Steam transportation was another scientific area that was on the move in this decade. The world’s first practical steamboat, the Charlotte Dundas, made her maiden voyage in 1803. The first commercially successful steamboat, the North River Steamboat, made its debut four years after that.
In addition, experiments with railroad technology were going on at this time, with a steam-operated “road locomotive” being built and driven down a road in England in 1801. This invention was followed up with the London Steam Carriage, which debuted in 1803, and the prototype of the first steam-powered railway engine was built the following year.
The world’s first railway began operations in 1803, with the Surrey Iron Railway in England. This first true railroad relied on horses drawing the cars down the rails, rather than engines, though those came soon after.
There was plenty of culture going on in the 1800s. Beethoven’s Symphony No. 1 premiered in Vienna in 1800. Back published the music for his Sonatas and partitas for solo violin in 1802. Beethoven premiered other symphonies in 1804, 1805, and 1806, and completed writing two others in 1807 and 1808.
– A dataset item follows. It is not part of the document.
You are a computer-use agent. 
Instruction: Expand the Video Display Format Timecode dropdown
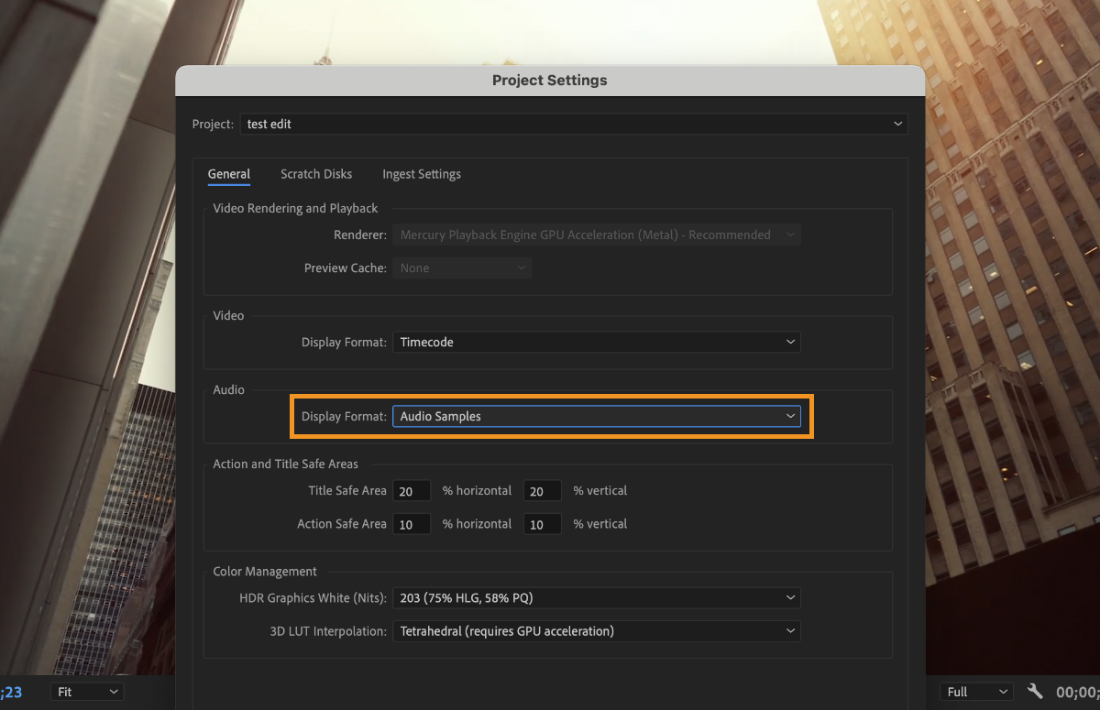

Europe was the center of fashion in this decade, and the clothing it preferred became popular in other locales, such as North America. Casual styles finally fully supplanted the formal laces, periwigs, brocade fabrics, and wig powder of the previous century. With women’s clothing, the Empire silhouette was the most popular type of dress. The dresses of this style are closely associated today with the clothing worn by women in period pieces based on Jane Austen novels. The Empire style dress was closely fitted to the torso just under the bust, then fell loosely and freely below that. Soft colors and muslin fabrics were most popular for this type of dress, and the style itself was inspired by classical ancient Greek dresses. The sleeves were usually puffed and short, though long sleeves occasionally made an appearance.
The world of men’s fashion was inspired by dandyism, which is most popularly exemplified in the person of Beau Brummell. While older men kept the more formal, wig, and powder-based fashions of the previous century, younger men wore their hair with short curls and long sideburns and dressed in clothing that was flatteringly cut and professionally tailored to each individual frame.